Your instructions:
Answer these questions using the article below about the Carson Palmer trade.
(a) What did the Oakland Raiders give the Bengals in exchange for Palmer?
(b) What injury did Jason Campbell suffer, and against which team?
(c) What was the Bengals' record at the start of the 2011 NFL season?

Source excerpt:
☆ ☆ ☆ ☆ ☆
NFL Trade Deadline: Mike Brown Deserves Credit for Dealing Carson Palmer

Tom BrewerCorrespondent IIOctober 18, 2011

Tuesday morning, Cincinnati Bengals owner Mike Brown did what he vowed not to do: trade quarterback Carson Palmer.

Brown shipped the former face of the Bengals to the Oakland Raiders for a first-round pick in the 2012 NFL draft and a conditional first-round pick in the 2013 NFL draft.

The move comes after Raiders quarterback Jason Campbell went down with a broken collarbone against the Cleveland Browns on Sunday—a week after Brown reiterated that he would not move Palmer before Tuesday’s NFL trade deadline.

The trade positions a promising young Bengals team to have an even brighter future. The Bengals could not have asked for much more.

Consider that the Washington Redskins received two sixth-round picks from the Minnesota Vikings in exchange for Donovan McNabb—of similar age and experience to Palmer—or that the Philadelphia Eagles received a second- and a third-round pick for McNabb the season before.

What the Bengals were able to acquire for Carson Palmer was amazing. Even more amazing is that all the credit belongs to Mike Brown.

Ask any Bengals fan what has been wrong with the team for the last two decades and his answer will start with ownership. Brown receives the blame for terrible draft choices like David Klingler and Akili Smith, skimping on front office personnel, and providing a fan experience only slightly more flashy than a school board meeting. Fans and writers alike (myself included) have pointed out his incompetence at every turn.

If fans and media are going to lay all the blame on Mike Brown when he makes a mistake, shouldn’t we give Mike Brown the credit when things go right? In 2011, the Bengals owner has made all the right moves.

He extended the contract of head coach Marvin Lewis. At the time, many fans rolled their eyes and complained about the need for a new voice in the locker room, but after a 4-2 start to the 2011 NFL season, the complaining has ceased.
☆ ☆ ☆ ☆ ☆
Provided material:

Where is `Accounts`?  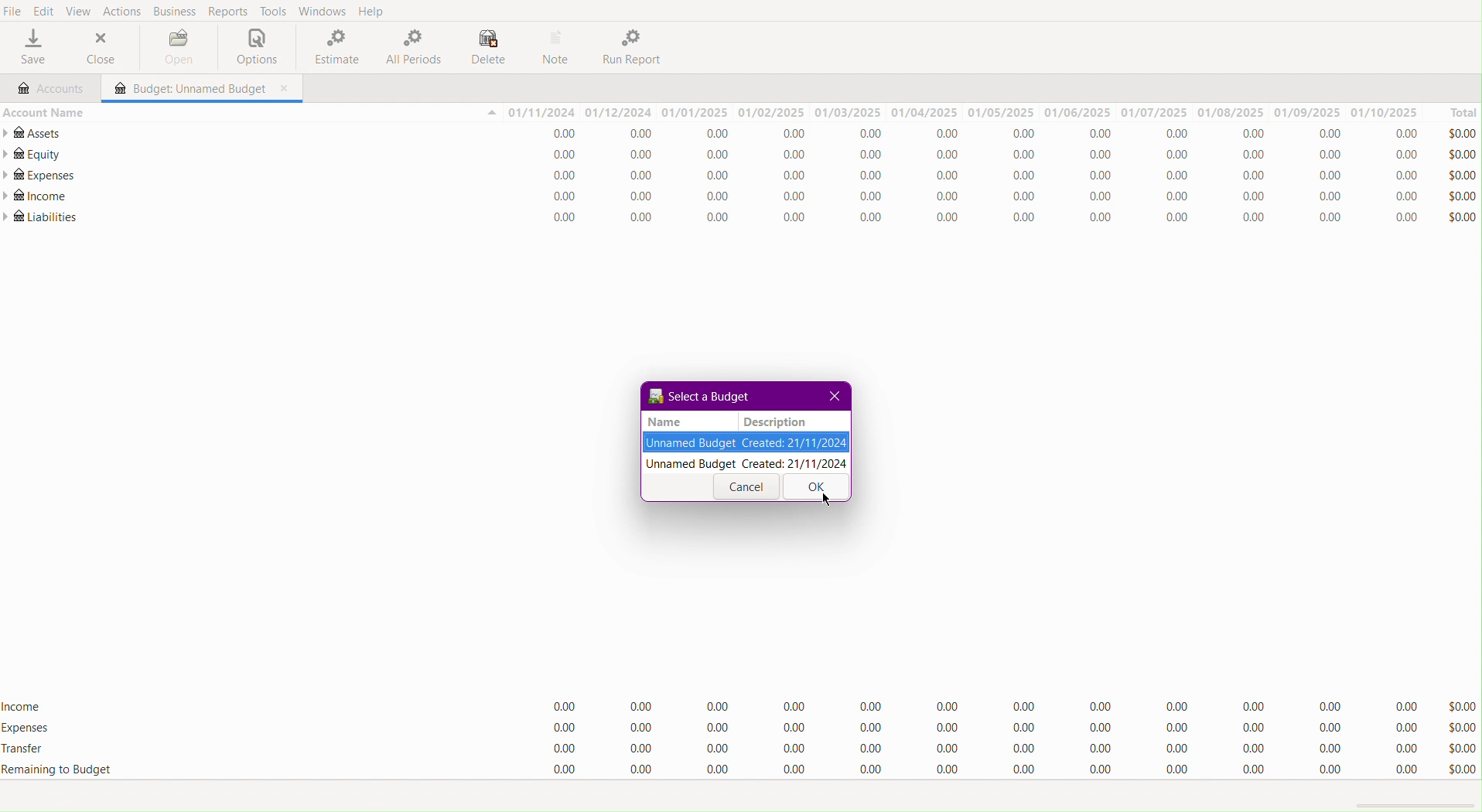
Accounts is located at coordinates (49, 86).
☆ ☆ ☆ ☆ ☆
Problem solution:
(a) A first-round pick in the 2012 NFL draft and a conditional first-round pick in the 2013 NFL draft.
(b) A broken collarbone, against the Cleveland Browns.
(c) 4-2.